Compare two array of hashes with same keys - arrays

I have 2 arrays of hashes with same keys but different values.
A = [{:a=>1, :b=>4, :c=>2},{:a=>2, :b=>1, :c=>3}]
B = [{:a=>1, :b=>1, :c=>2},{:a=>1, :b=>3, :c=>3}]
I'm trying to compare 1st hash in A with 1st hash in B and so on using their keys and identify which key and which value is not matching if they do not match. please help.
A.each_key do |key|
if A[key] == B[key]
puts "#{key} match"
else
puts "#{key} dont match"

I am not certain which comparisons you want to make, so I will show ways of answering different questions. You want to make pairwise comparisons of two arrays of hashes, but that's really no more difficult than just comparing two hashes, as I will show later. For now, suppose you merely want to compare two hashes:
h1 = {:a=>1, :b=>4, :c=>2, :d=>3 }
h2 = {:a=>1, :b=>1, :c=>2, :e=>5 }
What keys are in h1 or h2 (or both)?
h1.keys | h2.keys
#=> [:a, :b, :c, :d, :e]
See Array#|.
What keys are in both hashes?
h1.keys & h2.keys
#=> [:a, :b, :c]
See Array#&.
What keys are in h1 but not h2?
h1.keys - h2.keys
#=> [:d]
See Array#-.
What keys are in h2 but not h1?
h2.keys - h1.keys #=> [:e]
What keys are in one hash only?
(h1.keys - h2.keys) | (h2.keys - h1.keys)
#=> [:d, :e]
or
(h1.keys | h2.keys) - (h1.keys & h2.keys)
What keys are in both hashes and have the same values in both hashes?
(h1.keys & h2.keys).select { |k| h1[k] == h2[k] }
#=> [:a, :c]
See Array#select.
What keys are in both hashes and have different values in the two hashes?
(h1.keys & h2.keys).reject { |k| h1[k] == h2[k] }
#=> [:b]
Suppose now we had two arrays of hashes:
a1 = [{:a=>1, :b=>4, :c=>2, :d=>3 }, {:a=>2, :b=>1, :c=>3, :d=>4}]
a2 = [{:a=>1, :b=>1, :c=>2, :e=>5 }, {:a=>1, :b=>3, :c=>3, :e=> 6}]
and wished to compare the hashes pairwise.
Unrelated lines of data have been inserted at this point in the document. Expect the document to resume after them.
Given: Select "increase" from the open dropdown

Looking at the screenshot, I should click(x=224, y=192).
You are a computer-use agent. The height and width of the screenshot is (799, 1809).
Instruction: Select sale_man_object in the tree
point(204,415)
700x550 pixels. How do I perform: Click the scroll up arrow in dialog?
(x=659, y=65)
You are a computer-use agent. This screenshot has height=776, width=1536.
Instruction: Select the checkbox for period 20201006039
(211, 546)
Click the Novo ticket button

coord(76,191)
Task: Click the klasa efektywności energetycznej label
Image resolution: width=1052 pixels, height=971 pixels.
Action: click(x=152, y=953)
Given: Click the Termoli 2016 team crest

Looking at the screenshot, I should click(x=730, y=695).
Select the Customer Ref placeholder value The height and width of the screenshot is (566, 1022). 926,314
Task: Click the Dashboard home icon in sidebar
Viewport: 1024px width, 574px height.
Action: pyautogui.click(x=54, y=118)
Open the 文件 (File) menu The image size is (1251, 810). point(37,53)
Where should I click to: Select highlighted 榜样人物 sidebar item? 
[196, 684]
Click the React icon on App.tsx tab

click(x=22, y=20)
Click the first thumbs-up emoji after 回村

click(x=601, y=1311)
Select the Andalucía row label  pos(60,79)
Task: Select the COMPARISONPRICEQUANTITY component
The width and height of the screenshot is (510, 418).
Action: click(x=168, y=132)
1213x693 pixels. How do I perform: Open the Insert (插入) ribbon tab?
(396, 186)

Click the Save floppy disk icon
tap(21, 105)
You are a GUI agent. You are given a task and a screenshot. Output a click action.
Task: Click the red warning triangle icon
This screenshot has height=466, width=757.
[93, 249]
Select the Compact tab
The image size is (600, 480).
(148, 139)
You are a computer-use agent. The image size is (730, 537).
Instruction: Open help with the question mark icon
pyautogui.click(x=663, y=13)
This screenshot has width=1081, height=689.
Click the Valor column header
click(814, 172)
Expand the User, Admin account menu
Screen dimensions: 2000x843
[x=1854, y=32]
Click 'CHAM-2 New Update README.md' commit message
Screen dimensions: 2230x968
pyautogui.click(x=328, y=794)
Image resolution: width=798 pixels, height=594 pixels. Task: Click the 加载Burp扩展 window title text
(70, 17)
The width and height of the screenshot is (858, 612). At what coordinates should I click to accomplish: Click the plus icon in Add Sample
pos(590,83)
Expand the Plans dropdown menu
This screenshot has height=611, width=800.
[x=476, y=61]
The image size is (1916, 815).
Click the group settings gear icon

To do that first take the computation of interest above and wrap it in a method. For example:
def keys_in_both_with_different_values(h1, h2)
(h1.keys & h2.keys).reject { |k| h1[k] == h2[k] }
end
Then write:
a1.zip(a2).map { |h1,h2| keys_in_both_with_different_values(h1, h2) }
#=> [[:b], [:a, :b]]
See Enumerable#zip.

Since you're comparing elements of arrays...
A.each_with_index do |hasha, index|
hashb = B[index]
hasha.each_key do |key|
if hasha[key] == hashb[key]
puts "in array #{index} the key #{key} matches"
else
puts "in array #{index} the key #{key} doesn't match"
end
end
end
edit - added a missing end!

When you are dealing with an array, you should reference an element with open-close bracket '[]' as in
A[index at which lies the element you are looking for]
If you want to access an element in a hash, you want to use open-close bracket with the corresponding key in it, as in
A[:a]
(referencing the value that corresponds to the key ':a', which is of a type symbol.)
In this case, the arrays in question are such that hashes are nested within an array. So for example, the expression B[0][:c] will give 2.
To compare the 1st hash in A with the 1st hash in B, the 2nd hash in A with the second hash in B and so forth, you can use each_with_index method on an Array object ,like so;
A = [{:a=>1, :b=>4, :c=>2},{:a=>2, :b=>1, :c=>3}]
B = [{:a=>1, :b=>1, :c=>2},{:a=>1, :b=>3, :c=>3}]
sym = [:a, :b, :c]
A.each_with_index do |hash_a, idx_a|
sym.each do |sym|
if A[idx_a][sym] == B[idx_a][sym]
puts "Match found! (key -- :#{sym}, value -- #{A[idx_a][sym]})"
else
puts "No match here."
end
end
end
which is checking the values based on the keys, which are symbols, in the following order; :a -> :b -> :c -> :a -> :b -> :c
This will print out;
Match found! (key -- :a, value -- 1)
No match here.
Match found! (key -- :c, value -- 2)
No match here.
No match here.
Match found! (key -- :c, value -- 3)
The method each_with_index may look a little bit cryptic if you are not familiar with it.
If you are uncomfortable with it you might want to check;
http://apidock.com/ruby/Enumerable/each_with_index
Last but not least, don't forget to add 'end'(s) at the end of a block (i.e. the code between do/end) and if statement in your code.
I hope it helps.

Related

Why is the method #each_index non existing for hashes in Ruby?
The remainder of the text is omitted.